Beneficence & Nonmaleficence in Research Ethics

Instructor: Adrianne Baron

Adrianne has a master's degree in cancer biology and has taught high school and college biology.

We are going to quickly glance at the four principles of research ethics. Then we will focus on beneficence and nonmaleficence, and discuss why they are in place, with examples of each.

Biomedical Research

You are at home watching TV and a commercial comes on looking for individuals to participate in an upcoming research study. They explain what they are researching and emphasize that participants will be paid and receive all medications and procedures for free.

It sounds pretty good to you since it is addressing a condition that you have been struggling with for years. It will just cost you some time, right? And you might be cured in the process, so why not?

Well, your not so excited friend Trisha fills your head with all the things that can go wrong and is on her way to convincing you that researchers do not really care about the participants. What if they knowingly give you something dangerous? After doing some research, you decide to educate Trisha on just how wrong she is.

The Four Principles

The first thing you explain to Trisha is that there are four ethical principles for biomedical research.

  1. Autonomy - participants give informed consent to being a part of the research.
  2. Justice - researchers must be fair and treat all participants equally.
  3. Beneficence - research must be something that will be helpful to the majority of people.
  4. Nonmaleficence - research should not purposely cause harm.

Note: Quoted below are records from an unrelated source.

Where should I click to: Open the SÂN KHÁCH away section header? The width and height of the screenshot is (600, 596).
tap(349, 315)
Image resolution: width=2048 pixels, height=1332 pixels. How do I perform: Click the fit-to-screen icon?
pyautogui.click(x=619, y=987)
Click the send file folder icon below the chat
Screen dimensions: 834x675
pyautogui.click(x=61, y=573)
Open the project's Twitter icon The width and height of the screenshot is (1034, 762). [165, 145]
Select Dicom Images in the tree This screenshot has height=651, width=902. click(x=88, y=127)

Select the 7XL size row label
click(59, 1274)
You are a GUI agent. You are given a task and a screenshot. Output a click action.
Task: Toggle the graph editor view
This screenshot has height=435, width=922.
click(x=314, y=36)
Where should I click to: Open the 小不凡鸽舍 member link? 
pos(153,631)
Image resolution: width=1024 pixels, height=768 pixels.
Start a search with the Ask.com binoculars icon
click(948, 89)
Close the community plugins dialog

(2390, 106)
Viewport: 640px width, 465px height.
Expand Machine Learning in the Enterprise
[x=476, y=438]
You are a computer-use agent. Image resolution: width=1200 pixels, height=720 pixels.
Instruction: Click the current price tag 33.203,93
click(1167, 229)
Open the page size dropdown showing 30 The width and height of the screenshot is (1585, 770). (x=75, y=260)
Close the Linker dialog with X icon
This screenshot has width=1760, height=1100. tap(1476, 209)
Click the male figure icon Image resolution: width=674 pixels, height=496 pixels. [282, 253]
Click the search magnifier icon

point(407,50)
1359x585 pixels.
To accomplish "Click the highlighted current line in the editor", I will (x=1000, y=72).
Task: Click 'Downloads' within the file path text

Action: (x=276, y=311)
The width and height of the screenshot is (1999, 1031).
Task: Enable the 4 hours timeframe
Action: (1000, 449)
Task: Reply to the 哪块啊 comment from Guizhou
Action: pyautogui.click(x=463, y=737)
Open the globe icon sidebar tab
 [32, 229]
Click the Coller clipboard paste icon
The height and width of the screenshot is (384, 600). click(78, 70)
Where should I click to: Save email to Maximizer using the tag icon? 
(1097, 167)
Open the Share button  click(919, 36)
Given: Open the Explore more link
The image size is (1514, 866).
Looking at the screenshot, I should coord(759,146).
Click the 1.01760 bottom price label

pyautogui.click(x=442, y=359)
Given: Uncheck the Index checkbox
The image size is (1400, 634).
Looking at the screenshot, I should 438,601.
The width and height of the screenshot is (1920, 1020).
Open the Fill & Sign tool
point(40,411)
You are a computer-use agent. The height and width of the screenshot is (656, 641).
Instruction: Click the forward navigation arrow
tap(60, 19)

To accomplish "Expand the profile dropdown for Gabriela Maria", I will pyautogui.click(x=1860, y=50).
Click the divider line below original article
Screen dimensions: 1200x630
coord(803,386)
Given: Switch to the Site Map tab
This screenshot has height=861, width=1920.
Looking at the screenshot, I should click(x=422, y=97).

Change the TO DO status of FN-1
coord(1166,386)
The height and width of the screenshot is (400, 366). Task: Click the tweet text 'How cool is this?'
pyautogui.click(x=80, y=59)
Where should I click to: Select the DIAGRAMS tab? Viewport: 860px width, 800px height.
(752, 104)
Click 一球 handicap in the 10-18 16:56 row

You focus on the last two with Trisha because they address her concerns.


You and Trisha learn that the principle of beneficence are in place to ensure that researchers design studies that will generally benefit people. This can include research on new medications, surgeries, minor procedures, and nutritional supplements. The item being tested has to be intended for the good of the majority of people.

Trisha now learns that the other aspect of beneficence is that the research studies must be performed in a manner that it benefits those involved and minimizes any adverse effects.

For instance, researchers should use the minimum doses of medications in their studies that receive the desired results. This decreases the amount of drugs that participants are exposed to, especially considering that not all side effects may be understood at the time of the study.


It does not take much research for you and Trisha to realize that nonmaleficence goes hand-in-hand with beneficence. The principle of nonmaleficence is in place to make sure that researchers do not create studies that are designed to intentionally hurt or harm people.

This also has two aspects to it as well. First, the research should not do anything that causes harm such as giving toxic medications or performing harmful procedures.